While the meeting is formally set between EU foreign policy chief Javier Solana and Iranian nuclear negotiator Saeed Jalili, Solana spokeswoman Christina Gallach said representatives of the U.S., Russia, China, France, Britain and Germany were expected to be present during those talks.
U.S. Energy Secretary Steven Chu, in Vienna for the IAEA conference, confirmed the U.S. would be sending a representative. "This is an important first step," he told reporters.
The talks would be the first time the six meet with Iran since more than a year ago. A 2008 session in Geneva foundered over Iran's refusal to discuss enrichment — despite a U.S. decision to send a representative to the talks in a break with past policy.
Iran still formally refuses to discuss the issue. But the U.S. and its partners decided last week to agree to talks with Tehran in hopes that broad negotiations would eventually grow to encompass enrichment and related topics.
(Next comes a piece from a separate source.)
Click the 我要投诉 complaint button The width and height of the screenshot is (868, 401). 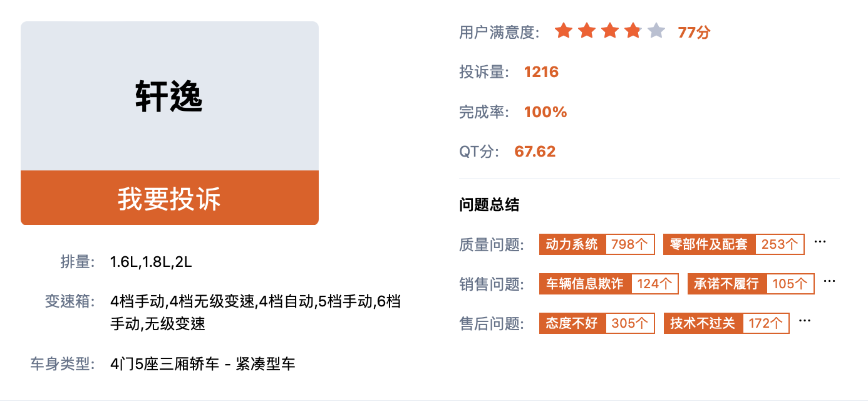170,198
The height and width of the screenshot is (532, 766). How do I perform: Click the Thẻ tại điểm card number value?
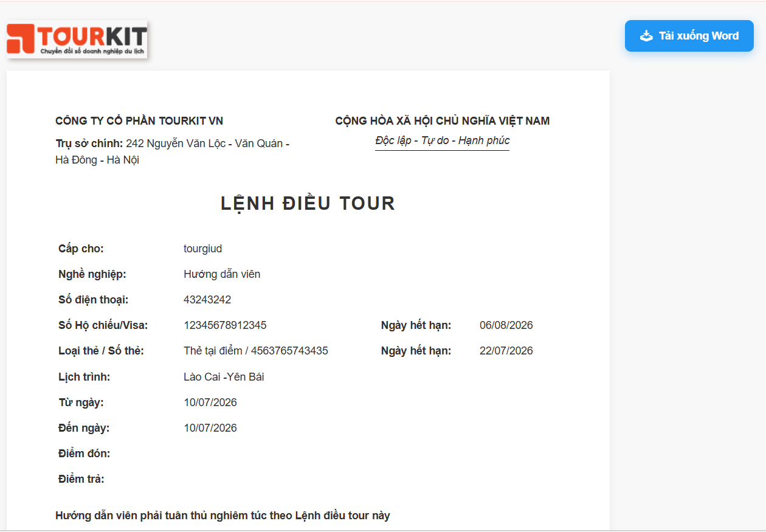pyautogui.click(x=256, y=351)
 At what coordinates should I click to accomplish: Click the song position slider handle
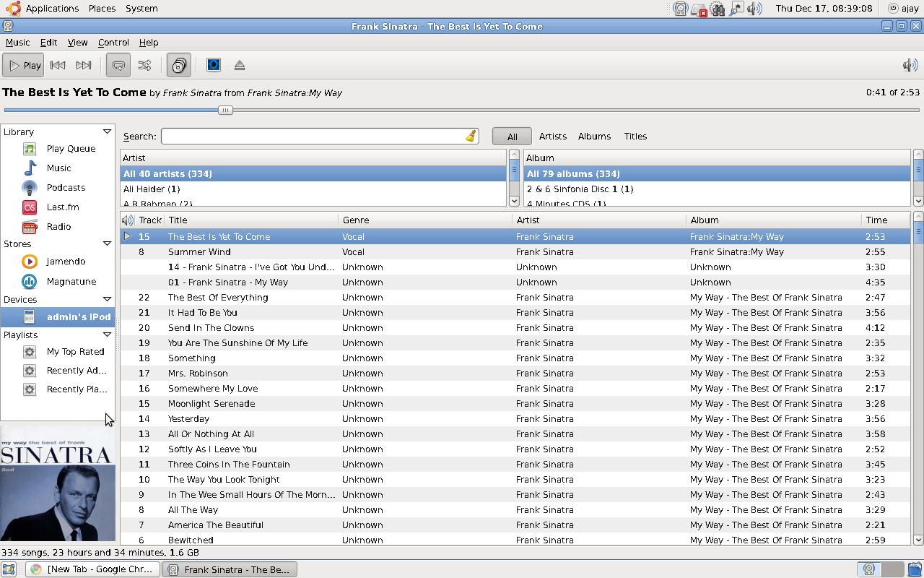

Despite the approaching meeting, however, Iran kept to a tough stance at the Vienna meeting, picking up on veiled warnings both by Israel and the U.S. that force could not be ruled out if Iran continued to defy the Security Council.
"We are ... being continuously threatened with attacks on our nuclear facilities," Salehi told the 150-nation conference. "Such a vigilant nation, while taking every threat seriously, is in the meantime confident of its capacity to defend itself.
In blunt criticism of the U.S., he accused Washington of amassing "frightening and dreadful weaponry in ... the Persian Gulf" in the pretext of acting in America's national interest while denying Iran its right to develop enrichment for peaceful purposes.
"This hovering of threats achieves nothing but adding to my great nation's determination and solidarity," Salehi said.
Tehran says it wants to use enrichment technology to create nuclear fuel, but there are international fears that it seeks to develop it to reconfigure its program and make the fissile core of warheads.
It is under three sets of Security Council sanctions for its refusal to mothball its enrichment program.